Delayed Double Peak K-8 school at San Elijo Hills finally gets serious

Artist-eye view of Double peal K-8.

Double Peak School at 111 San Elijo Road has a home page and a Facebook page. It has a Parent Teacher Organization and a great motto: “An Extraordinary New School.”

The only thing the $75.5 million, 36-acre Double Peak K-8 campus doesn’t have is a school.

After overcoming construction and legal delays, the school offering a focus on music, arts and innovation.now should open in Fall 2016, officials say.

Beginning Wednesday, Oct. 28, the delayed and somewhat controversial school begins to take shape. That’s when northbound lanes of San Elijo Road and S. Twin Oaks are scheduled to close.

This is being done “to accommodate roadway improvements critical to student, pedestrian, bicycle and traffic safety while paving the way for future access to the new Double Peak School,” according to San Marcos Unified School District’s contractor Mike Gussa with Lusardi Construction.

Two-lane traffic will be maintained within the work area, traffic delays were anticipated. Motorists were encouraged to use alternate routes if possible. Lane closures were expected to last through May 2016.

During the construction period, pedestrians will be routed to the trail on the west side of S. Twin Oaks Valley Road and bicyclists will be accommodated in a striped bike lane, San Marcos officials said.

Roadway improvements associated with the construction of Double Peak School include extended turning lanes into the school site from both directions that will result in widening of the road, relocation of the center median, relocation of major utility infrastructure and the installation of traffic safety improvements at the intersection into the school.

Original Double Peak sign was off by a year.

Original Double Peak sign was off by a year.

Double Peak will represent the San Marcos Unified School District’s first K-8 school. The comprehensive elementary/middle school campus, the first of its kind in San Marcos Unified, was designed to serve between 700 and 1,000 students and help ease overcrowding at several district schools.

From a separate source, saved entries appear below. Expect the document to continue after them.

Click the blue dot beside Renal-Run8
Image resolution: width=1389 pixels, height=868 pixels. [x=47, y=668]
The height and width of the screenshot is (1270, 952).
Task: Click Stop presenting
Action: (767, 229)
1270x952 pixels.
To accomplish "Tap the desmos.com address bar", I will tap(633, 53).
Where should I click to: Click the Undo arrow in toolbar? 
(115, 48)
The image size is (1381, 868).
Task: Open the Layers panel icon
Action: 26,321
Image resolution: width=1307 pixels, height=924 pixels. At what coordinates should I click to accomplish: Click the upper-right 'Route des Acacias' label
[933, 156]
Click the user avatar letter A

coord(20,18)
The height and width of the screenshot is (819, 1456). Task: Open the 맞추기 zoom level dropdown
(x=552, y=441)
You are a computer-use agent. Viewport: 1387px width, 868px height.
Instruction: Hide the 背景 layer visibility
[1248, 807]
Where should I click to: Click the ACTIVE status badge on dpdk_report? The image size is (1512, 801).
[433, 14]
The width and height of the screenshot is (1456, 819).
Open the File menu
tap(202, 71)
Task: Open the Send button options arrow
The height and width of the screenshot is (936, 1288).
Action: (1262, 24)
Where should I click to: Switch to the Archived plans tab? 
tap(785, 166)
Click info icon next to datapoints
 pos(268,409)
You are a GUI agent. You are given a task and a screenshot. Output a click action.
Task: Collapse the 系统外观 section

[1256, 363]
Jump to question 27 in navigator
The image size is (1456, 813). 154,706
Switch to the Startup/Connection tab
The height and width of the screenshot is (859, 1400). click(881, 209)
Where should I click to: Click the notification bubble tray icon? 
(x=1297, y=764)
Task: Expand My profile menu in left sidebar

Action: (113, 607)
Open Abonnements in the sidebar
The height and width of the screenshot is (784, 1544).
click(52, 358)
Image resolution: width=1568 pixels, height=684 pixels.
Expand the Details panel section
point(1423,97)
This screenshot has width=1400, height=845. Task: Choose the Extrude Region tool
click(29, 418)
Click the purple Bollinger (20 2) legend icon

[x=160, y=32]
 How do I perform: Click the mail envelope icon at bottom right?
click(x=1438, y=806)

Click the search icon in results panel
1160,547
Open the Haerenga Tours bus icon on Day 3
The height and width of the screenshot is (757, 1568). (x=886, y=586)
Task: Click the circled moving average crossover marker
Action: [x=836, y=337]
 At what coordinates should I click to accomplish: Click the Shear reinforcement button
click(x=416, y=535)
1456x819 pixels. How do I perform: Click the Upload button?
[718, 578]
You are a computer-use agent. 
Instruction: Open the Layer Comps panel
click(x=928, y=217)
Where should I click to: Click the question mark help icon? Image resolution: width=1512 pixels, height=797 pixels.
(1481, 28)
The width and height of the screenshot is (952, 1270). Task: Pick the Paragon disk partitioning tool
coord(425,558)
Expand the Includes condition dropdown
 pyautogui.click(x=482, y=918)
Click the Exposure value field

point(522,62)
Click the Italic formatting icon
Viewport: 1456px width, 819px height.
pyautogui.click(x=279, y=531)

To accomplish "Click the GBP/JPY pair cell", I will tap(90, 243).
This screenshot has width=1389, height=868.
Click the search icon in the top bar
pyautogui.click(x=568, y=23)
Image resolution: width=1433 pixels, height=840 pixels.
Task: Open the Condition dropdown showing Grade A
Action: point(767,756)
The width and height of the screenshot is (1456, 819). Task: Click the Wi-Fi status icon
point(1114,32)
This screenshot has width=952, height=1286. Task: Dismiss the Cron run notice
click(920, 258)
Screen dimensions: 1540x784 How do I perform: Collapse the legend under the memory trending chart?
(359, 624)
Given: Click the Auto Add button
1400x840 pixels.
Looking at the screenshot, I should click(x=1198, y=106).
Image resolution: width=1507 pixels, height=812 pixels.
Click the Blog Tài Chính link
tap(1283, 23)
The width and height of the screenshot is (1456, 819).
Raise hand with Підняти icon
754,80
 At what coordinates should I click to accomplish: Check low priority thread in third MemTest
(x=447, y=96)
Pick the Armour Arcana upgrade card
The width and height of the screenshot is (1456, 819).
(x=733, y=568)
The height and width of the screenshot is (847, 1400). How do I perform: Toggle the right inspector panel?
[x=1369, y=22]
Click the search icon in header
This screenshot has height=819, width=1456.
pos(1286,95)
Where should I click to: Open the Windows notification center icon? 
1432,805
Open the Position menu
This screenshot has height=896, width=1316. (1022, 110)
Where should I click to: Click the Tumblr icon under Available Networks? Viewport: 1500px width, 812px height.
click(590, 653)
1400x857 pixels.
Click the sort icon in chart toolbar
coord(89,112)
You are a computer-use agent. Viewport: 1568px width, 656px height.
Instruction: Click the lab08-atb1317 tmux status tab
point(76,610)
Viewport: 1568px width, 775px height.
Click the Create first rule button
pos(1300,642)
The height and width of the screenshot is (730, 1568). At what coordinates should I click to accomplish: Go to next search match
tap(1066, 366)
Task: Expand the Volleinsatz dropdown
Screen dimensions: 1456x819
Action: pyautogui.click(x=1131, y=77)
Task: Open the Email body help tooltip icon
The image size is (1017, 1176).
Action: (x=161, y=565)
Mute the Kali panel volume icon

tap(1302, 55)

The school is being built with fees collected by San Marcos Unified from developers affiliated with the San Elijo Hills real estate project. Earlier this year, San Elijo Hills had roughly 200 homes left to build.

The school opening was delayed a year by several unforeseen challenges. Construction delays prompted officials to push back a Fall 2015 opening date to January, 2016. Officials said the state was taking longer than expected to approve design modifications. another challenge was getting easements from neighbors of the school property.

Then, the district sued had to sue an adjacent land owner over a 1/16 acre easement it wanted to procure from property owner White-Atterbury LLC. School District officials offered $2,050 for the easement on S. Twin Oaks Valley Road, so the road could be widened. Byron White, an owner of the land, said it was part of a larger 91.17 acre parcel valued at $6.2 million he didn’t want to break up.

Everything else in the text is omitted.